SET TASK:
Copy out the data word for word, from the line containing "The image size" through the end of the data, both included. Leave the pictures out of your copy.

SUPPLIED ENTRIES:

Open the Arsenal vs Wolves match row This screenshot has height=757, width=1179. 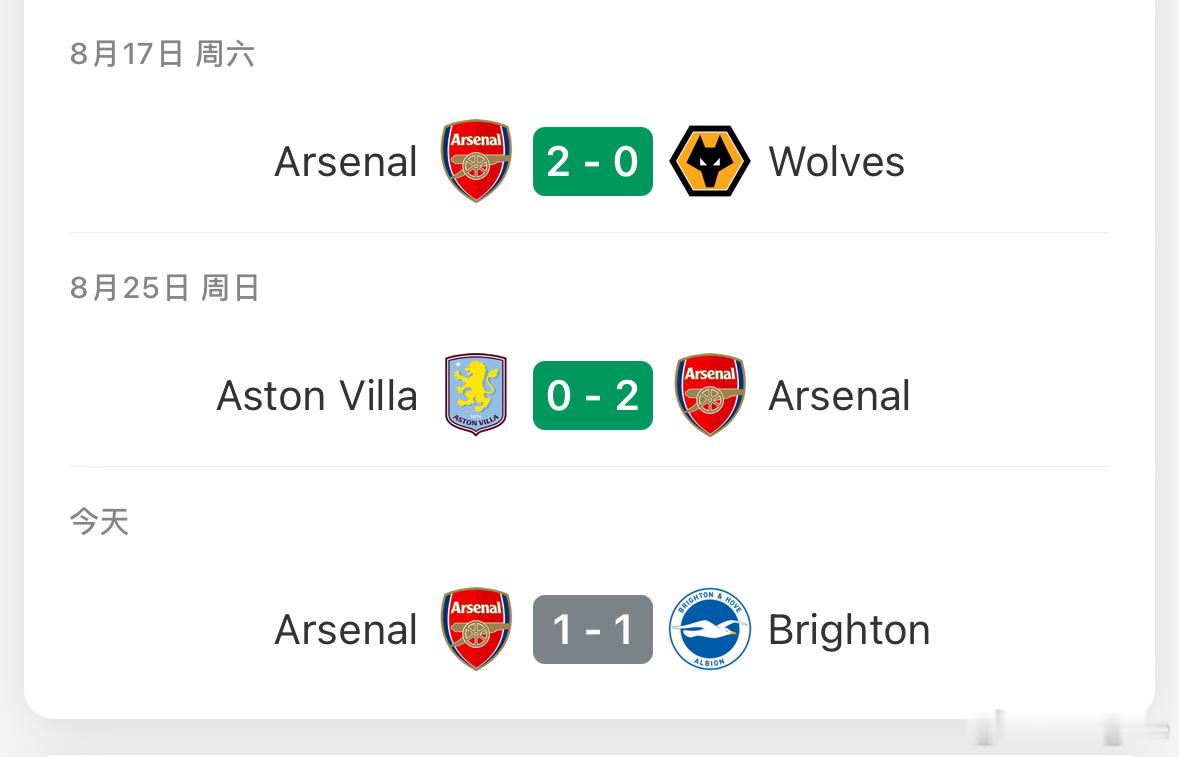click(x=590, y=162)
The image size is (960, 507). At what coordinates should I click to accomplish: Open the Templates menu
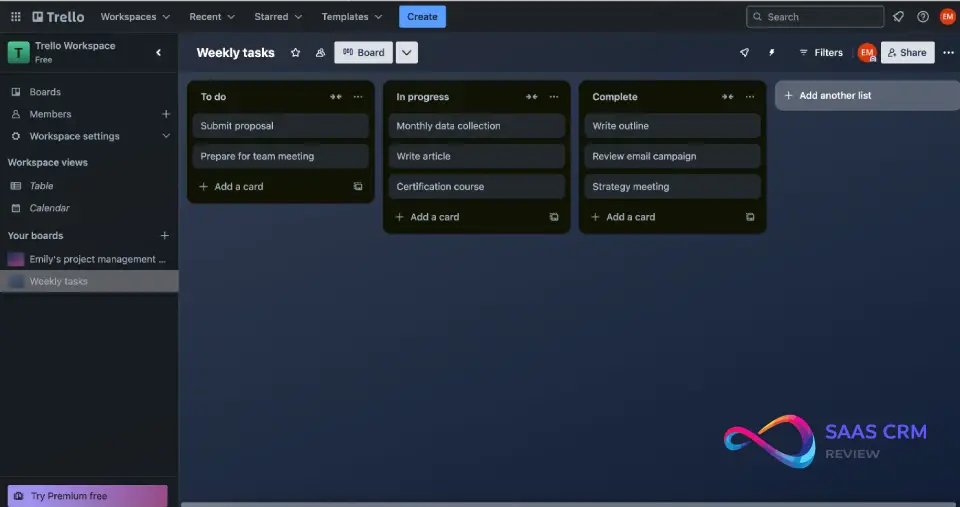pos(351,17)
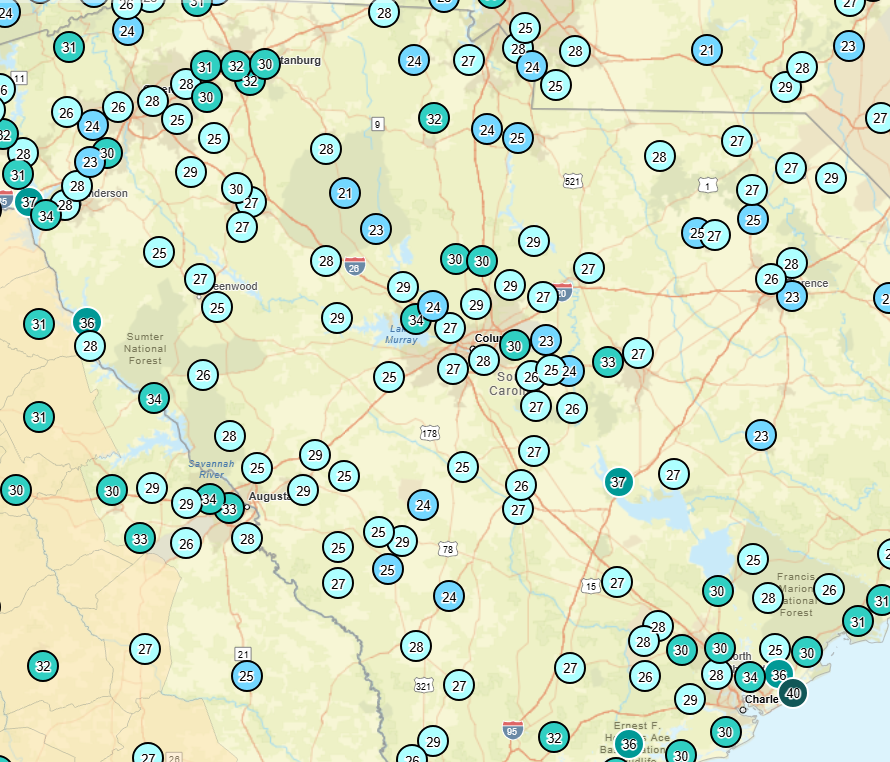Click the 37-degree marker on Lake Marion

pyautogui.click(x=618, y=481)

OUTPUT OF THE EXERCISE:
The image size is (960, 507). At what coordinates should I click to accomplish: Open the Templates menu
pos(351,17)
Click the 37-degree marker on Lake Marion

pyautogui.click(x=618, y=481)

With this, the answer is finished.